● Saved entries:
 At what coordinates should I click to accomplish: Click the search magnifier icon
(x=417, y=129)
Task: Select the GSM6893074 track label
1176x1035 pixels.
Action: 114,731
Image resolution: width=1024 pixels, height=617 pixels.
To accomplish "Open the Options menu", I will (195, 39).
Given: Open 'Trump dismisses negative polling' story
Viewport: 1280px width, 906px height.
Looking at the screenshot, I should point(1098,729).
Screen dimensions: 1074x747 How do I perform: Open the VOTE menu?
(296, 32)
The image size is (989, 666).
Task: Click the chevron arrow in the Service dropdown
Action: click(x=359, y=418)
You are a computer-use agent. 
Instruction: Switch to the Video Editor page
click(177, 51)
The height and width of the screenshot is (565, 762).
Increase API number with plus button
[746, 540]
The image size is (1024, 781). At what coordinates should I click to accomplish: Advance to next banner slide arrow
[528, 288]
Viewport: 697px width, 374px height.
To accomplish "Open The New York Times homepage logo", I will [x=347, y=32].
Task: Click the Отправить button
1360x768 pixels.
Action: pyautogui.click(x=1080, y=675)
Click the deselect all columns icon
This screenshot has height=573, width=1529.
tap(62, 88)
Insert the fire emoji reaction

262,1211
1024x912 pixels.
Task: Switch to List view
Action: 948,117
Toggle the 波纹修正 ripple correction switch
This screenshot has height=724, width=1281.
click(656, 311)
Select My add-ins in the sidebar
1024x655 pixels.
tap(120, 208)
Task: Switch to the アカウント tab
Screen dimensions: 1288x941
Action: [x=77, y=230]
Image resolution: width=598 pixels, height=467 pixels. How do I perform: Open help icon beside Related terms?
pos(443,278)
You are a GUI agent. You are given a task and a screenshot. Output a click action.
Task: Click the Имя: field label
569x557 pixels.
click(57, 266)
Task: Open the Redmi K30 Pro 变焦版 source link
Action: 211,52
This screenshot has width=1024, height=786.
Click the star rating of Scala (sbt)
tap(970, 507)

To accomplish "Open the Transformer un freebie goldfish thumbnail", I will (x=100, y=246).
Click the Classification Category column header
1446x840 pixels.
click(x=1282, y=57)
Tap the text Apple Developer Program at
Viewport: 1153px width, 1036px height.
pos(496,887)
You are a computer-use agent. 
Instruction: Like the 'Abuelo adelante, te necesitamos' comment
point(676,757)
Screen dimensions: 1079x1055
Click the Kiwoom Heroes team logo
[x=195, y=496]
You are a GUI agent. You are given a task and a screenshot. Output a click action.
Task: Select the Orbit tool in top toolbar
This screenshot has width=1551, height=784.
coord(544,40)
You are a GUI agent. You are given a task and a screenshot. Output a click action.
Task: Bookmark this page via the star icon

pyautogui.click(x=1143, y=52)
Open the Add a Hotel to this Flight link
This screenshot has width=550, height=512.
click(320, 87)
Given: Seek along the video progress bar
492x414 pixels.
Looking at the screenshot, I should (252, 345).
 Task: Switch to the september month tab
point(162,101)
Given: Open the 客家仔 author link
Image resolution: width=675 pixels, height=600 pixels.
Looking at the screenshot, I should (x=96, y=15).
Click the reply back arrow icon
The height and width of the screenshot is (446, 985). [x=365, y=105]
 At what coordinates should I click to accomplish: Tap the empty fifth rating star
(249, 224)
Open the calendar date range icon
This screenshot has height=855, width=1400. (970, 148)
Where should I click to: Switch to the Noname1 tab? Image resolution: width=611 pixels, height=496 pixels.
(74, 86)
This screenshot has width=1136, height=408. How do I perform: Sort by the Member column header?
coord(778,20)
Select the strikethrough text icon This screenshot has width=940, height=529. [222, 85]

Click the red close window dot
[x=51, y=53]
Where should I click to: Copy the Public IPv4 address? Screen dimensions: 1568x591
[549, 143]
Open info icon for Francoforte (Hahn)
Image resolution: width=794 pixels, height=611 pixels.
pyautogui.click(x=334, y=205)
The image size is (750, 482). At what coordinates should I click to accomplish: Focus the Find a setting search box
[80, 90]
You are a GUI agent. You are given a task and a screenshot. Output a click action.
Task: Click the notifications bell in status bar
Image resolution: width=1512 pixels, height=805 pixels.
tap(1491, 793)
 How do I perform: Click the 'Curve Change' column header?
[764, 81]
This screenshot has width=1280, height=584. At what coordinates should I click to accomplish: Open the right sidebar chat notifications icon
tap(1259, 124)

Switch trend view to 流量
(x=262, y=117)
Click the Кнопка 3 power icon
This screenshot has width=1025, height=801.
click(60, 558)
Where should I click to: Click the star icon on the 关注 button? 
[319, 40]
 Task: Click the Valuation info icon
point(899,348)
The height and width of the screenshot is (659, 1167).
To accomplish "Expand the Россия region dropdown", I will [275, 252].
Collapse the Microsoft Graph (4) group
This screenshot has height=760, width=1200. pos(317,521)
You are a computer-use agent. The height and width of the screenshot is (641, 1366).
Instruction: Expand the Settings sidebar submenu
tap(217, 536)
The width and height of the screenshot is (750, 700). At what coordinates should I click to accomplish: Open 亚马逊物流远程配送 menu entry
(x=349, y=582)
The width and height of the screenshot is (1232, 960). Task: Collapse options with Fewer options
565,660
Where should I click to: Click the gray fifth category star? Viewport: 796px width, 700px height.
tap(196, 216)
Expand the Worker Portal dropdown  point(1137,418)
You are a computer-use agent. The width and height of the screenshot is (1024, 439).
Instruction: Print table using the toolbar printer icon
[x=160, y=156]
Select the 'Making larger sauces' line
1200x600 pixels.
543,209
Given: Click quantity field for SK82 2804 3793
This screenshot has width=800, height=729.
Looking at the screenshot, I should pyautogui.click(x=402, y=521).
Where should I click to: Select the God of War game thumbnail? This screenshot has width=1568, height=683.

● WHAT THE TASK REQUIRES:
From the line containing "Switch trend view to 流量" down to the last line of the data, transcribe every line exactly; nothing else should appear.

● PROBLEM SOLUTION:
Switch trend view to 流量
(x=262, y=117)
Click the Кнопка 3 power icon
This screenshot has width=1025, height=801.
click(60, 558)
Where should I click to: Click the star icon on the 关注 button? 
[319, 40]
 Task: Click the Valuation info icon
point(899,348)
The height and width of the screenshot is (659, 1167).
To accomplish "Expand the Россия region dropdown", I will [275, 252].
Collapse the Microsoft Graph (4) group
This screenshot has height=760, width=1200. pos(317,521)
You are a computer-use agent. The height and width of the screenshot is (641, 1366).
Instruction: Expand the Settings sidebar submenu
tap(217, 536)
The width and height of the screenshot is (750, 700). At what coordinates should I click to accomplish: Open 亚马逊物流远程配送 menu entry
(x=349, y=582)
The width and height of the screenshot is (1232, 960). Task: Collapse options with Fewer options
565,660
Where should I click to: Click the gray fifth category star? Viewport: 796px width, 700px height.
tap(196, 216)
Expand the Worker Portal dropdown  point(1137,418)
You are a computer-use agent. The width and height of the screenshot is (1024, 439).
Instruction: Print table using the toolbar printer icon
[x=160, y=156]
Select the 'Making larger sauces' line
1200x600 pixels.
543,209
Given: Click quantity field for SK82 2804 3793
This screenshot has width=800, height=729.
Looking at the screenshot, I should pyautogui.click(x=402, y=521).
Where should I click to: Select the God of War game thumbnail? This screenshot has width=1568, height=683.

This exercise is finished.